And I'm done! (For my fabu Spark Friends, no it doesn't mean I'm leaving SP, so stop panicking! :)

Let me 'esplain... First, I'm back from my trip - went to Kansas with the hubby for his year end meeting & awards dealy (Why they choose December in Kansas, I don't know. I tried to talk the owner into a fiscal year instead but no avail!) Had a nice time, froze what little butt I have off, got to see the Rockettes (way cool!), met a lot of folks that I've heard about through the year which was even cooler, and the best thing - got to knock off a couple of socks at the awards dinner with how I looked - having an almost-trainer complement my arms and say he wished he had a client like me who wasn't afraid to lift heavy, that was the second best thing that happened that night.

The first best was my hubby getting the "Newcomer of the Year" award. It's a goal that he set last year, and while he had some amazing competition, he not only met his goal, but with enough of a gap that there wasn't a question. We had a wonderful meal, amazing wine, great conversation... and then we had to ride back to the hotel in a car full of snarky people. Talk about a buzz kill. Worst part was the fact that I kept my mouth shut.

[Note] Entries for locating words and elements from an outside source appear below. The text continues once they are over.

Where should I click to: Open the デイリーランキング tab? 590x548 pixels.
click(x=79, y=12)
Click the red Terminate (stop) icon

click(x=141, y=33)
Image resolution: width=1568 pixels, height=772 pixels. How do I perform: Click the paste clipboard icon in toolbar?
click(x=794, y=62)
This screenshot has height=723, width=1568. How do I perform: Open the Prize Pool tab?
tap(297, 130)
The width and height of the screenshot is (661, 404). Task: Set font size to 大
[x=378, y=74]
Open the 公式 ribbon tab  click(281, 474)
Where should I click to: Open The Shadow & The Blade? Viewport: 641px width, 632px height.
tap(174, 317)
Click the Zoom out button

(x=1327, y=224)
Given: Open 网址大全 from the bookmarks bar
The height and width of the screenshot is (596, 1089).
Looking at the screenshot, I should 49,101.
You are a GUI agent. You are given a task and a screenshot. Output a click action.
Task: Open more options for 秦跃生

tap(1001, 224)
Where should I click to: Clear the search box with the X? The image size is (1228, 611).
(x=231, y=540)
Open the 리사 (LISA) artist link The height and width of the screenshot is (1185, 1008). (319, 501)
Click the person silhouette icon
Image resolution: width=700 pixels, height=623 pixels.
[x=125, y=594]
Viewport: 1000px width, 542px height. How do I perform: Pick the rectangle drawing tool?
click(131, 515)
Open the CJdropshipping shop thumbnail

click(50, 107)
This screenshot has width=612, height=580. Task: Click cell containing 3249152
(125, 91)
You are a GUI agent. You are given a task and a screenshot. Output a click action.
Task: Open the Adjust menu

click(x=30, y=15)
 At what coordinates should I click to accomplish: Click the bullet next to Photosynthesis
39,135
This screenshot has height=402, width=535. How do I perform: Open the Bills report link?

That's when I decided that I was done.

I've been revising my goals, and I'm great with my financial, fitness, and household goals. Those have details and a concrete plan, and are very exciting. Then I get to the personal/spiritual goals, and I get stuck. I didn't have anything there when I wrote out the first draft 3 months ago, and I decided I needed to write /something/, so I wrote, "To open myself up in faith and to find my voice", but I had NO idea what that meant or how they work together... until that night.

By opening myself up in faith, for me, it means to do something that's uncomfortable for me. One thing I picked to start was to donate to a charity of my choosing every pay period. My affirmation says "I have enough money to share and to spare" so it's time to start sharing, even if I don't feel like I can. If I keep myself closed off and protected, I'm not only keeping the bad things at a distance, but also the good and beautiful of the world. A caterpillar is only a butterfly after it's fought it's way out of the cocoon.

Finding my voice is a big step in faith for me - I'm the one who is agreeable, who is always helpful, saying what people want to hear, and then not saying something when I was worried that it might offend or upset someone. Or not sticking to my guns when having a 'discussion' just because I didn't have a good argument.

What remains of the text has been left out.